Sql-server – Persisted computed column causing scan

execution-planoptimizationsql server

Converting a regular column to a persisted computed column is causing this query to not be able to do index seeks. Why?

Tested on several SQL Server versions, including 2016 SP1 CU1.

Repros

The trouble is with table1, col7.

The tables and query are a partial (and simplified) version of the originals. I'm aware the query could be rewritten differently, and for some reason avoid the problem, but we need to avoid touching the code, and the question of why table1 cannot be seeked still stands.

As Paul White showed (thanks!), the seek is available if forced, so the question is: Why the seek is not chosen by the optimizer, and whether we can do something differently to make the seek happen as it should, without changing the code?

To clarify the problematic part, here's the relevant scan in the bad execution plan:

plan

Best Answer

Why the seek is not chosen by the optimizer


TL:DR The expanded computed column definition interferes with the optimizer's ability to reorder joins initially. With a different starting point, cost-based optimization takes a different path through the optimizer, and ends up with a different final plan choice.


Details

For all but the very simplest of queries, the optimizer does not attempt to explore anything like the whole space of possible plans. Instead, it picks a reasonable-looking starting point, then spends a budgeted amount of effort exploring logical and physical variations, in one or more search phases, until it finds a reasonable plan.

The main reason you get different plans (with different final cost estimates) for the two cases is that there are different starting points. Starting from a different place, optimization ends up at a different place (after its limited number of exploration and implementation iterations). I hope this is reasonably intuitive.

The starting point I mentioned, is somewhat based on the textual representation of the query, but changes are made to the internal tree representation as it passes through the parsing, binding, normalization, and simplification stages of query compilation.

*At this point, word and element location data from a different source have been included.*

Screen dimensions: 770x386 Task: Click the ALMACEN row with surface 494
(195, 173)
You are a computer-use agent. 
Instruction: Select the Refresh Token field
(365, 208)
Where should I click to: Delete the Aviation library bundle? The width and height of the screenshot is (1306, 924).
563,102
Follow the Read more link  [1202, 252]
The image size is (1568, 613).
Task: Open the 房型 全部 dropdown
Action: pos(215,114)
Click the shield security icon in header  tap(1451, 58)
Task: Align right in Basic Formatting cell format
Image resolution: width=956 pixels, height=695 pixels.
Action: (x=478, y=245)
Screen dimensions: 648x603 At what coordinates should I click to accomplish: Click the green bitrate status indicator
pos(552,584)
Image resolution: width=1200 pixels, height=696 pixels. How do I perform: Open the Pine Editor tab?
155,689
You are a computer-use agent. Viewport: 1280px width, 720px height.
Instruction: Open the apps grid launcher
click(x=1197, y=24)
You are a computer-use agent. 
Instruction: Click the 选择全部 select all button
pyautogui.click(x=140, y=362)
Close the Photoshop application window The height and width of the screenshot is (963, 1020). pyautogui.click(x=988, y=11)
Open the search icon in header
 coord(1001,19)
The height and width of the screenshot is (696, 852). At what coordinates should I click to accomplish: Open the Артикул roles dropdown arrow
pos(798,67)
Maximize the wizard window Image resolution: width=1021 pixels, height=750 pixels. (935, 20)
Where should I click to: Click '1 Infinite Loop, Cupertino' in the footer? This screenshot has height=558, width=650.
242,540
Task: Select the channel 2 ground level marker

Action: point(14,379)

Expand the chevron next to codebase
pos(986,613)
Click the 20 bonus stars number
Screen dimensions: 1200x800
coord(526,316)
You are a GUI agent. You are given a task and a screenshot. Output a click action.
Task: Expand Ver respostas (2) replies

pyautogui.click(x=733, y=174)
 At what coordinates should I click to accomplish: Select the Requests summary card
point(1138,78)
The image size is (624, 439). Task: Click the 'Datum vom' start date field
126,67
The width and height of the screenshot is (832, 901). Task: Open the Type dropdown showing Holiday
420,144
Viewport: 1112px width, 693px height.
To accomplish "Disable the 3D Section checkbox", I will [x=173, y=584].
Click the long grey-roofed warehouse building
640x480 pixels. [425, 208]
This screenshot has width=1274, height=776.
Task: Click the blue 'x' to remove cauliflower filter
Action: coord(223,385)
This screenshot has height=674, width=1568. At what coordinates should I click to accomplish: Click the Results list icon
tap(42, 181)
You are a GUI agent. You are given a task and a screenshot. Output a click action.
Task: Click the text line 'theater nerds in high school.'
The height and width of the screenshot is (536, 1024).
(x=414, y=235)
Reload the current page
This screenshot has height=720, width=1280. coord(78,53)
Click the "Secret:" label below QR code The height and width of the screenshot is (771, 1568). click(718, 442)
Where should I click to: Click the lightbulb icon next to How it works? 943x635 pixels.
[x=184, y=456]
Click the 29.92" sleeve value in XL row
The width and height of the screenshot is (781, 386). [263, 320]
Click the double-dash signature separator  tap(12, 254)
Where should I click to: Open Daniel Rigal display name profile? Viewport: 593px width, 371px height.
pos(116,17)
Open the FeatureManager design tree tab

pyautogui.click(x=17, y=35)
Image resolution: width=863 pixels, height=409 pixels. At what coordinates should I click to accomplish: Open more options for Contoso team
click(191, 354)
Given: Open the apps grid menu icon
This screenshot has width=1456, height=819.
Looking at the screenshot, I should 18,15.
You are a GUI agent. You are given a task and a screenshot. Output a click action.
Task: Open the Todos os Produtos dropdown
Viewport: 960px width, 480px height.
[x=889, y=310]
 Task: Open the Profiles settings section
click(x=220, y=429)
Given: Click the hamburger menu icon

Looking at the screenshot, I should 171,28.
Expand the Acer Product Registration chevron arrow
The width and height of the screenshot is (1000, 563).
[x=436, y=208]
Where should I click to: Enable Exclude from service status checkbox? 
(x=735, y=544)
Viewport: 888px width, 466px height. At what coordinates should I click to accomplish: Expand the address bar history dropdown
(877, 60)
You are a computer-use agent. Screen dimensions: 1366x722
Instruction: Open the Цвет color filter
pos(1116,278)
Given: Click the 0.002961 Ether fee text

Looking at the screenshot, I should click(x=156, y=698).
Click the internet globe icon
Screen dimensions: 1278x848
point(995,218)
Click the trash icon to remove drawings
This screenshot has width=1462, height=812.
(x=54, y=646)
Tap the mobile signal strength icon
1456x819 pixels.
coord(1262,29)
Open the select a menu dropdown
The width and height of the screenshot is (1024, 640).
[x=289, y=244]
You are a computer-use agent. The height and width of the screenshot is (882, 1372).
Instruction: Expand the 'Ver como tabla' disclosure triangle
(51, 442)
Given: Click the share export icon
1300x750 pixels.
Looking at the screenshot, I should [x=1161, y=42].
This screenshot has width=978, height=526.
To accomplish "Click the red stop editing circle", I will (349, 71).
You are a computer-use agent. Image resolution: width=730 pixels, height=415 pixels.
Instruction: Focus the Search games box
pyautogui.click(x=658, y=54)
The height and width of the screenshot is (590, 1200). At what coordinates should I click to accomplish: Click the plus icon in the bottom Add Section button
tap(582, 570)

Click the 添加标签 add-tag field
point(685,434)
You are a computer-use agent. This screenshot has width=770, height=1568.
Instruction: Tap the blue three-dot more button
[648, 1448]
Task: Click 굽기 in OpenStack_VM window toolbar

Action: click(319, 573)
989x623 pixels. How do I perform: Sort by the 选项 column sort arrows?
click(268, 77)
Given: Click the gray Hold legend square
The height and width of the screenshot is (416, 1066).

Importantly, the exact starting point depends heavily on the initial join order selected by the optimizer. This choice is made before statistics are loaded, and before any cardinality estimations have been derived. The total cardinality (number of rows) in each table is however known, having been obtained from system metadata.

The initial join ordering is therefore based on heuristics. For example, the optimizer tries to rewrite the tree such that smaller tables are joined before larger ones, and inner joins come before outer joins (and cross joins).

The presence of the computed column interferes with this process, most specifically with the optimizer's ability to push outer joins down the query tree. This is because the computed column is expanded into its underlying expression before join reordering occurs, and moving a join past a complex expression is much more difficult than moving it past a simple column reference.

The trees involved are quite large, but to illustrate, the non-computed column initial query tree begins with: (note the two outer joins at the top)

LogOp_Select
    LogOp_Apply (x_jtLeftOuter)
        LogOp_LeftOuterJoin
            LogOp_NAryJoin
                LogOp_LeftAntiSemiJoin
                    LogOp_NAryJoin
                        LogOp_Get TBL: dbo.table1(alias TBL: a4)
                        LogOp_Select
                            LogOp_Get TBL: dbo.table6(alias TBL: a3)
                            ScaOp_Comp x_cmpEq
                                ScaOp_Identifier QCOL: [a3].col18
                                ScaOp_Const TI(varchar collate 53256,Var,Trim,ML=16)
                        LogOp_Select
                            LogOp_Get TBL: dbo.table1(alias TBL: a1)
                            ScaOp_Comp x_cmpEq
                                ScaOp_Identifier QCOL: [a1].col2
                                ScaOp_Const TI(varchar collate 53256,Var,Trim,ML=16)
                        LogOp_Select
                            LogOp_Get TBL: dbo.table5(alias TBL: a2)
                            ScaOp_Comp x_cmpEq
                                ScaOp_Identifier QCOL: [a2].col2
                                ScaOp_Const TI(varchar collate 53256,Var,Trim,ML=16)
                        ScaOp_Comp x_cmpEq
                            ScaOp_Identifier QCOL: [a4].col2
                            ScaOp_Identifier QCOL: [a3].col19
                    LogOp_Select
                        LogOp_Get TBL: dbo.table7(alias TBL: a7)
                        ScaOp_Comp x_cmpEq
                            ScaOp_Identifier QCOL: [a7].col22
                            ScaOp_Const TI(varchar collate 53256,Var,Trim,ML=16)
                    ScaOp_Comp x_cmpEq
                        ScaOp_Identifier QCOL: [a4].col2
                        ScaOp_Identifier QCOL: [a7].col23
                LogOp_Select
                    LogOp_Get TBL: table1(alias TBL: cdc)
                    ScaOp_Comp x_cmpEq
                        ScaOp_Identifier QCOL: [cdc].col6
                        ScaOp_Const TI(smallint,ML=2) XVAR(smallint,Not Owned,Value=4)
                LogOp_Get TBL: dbo.table5(alias TBL: a5)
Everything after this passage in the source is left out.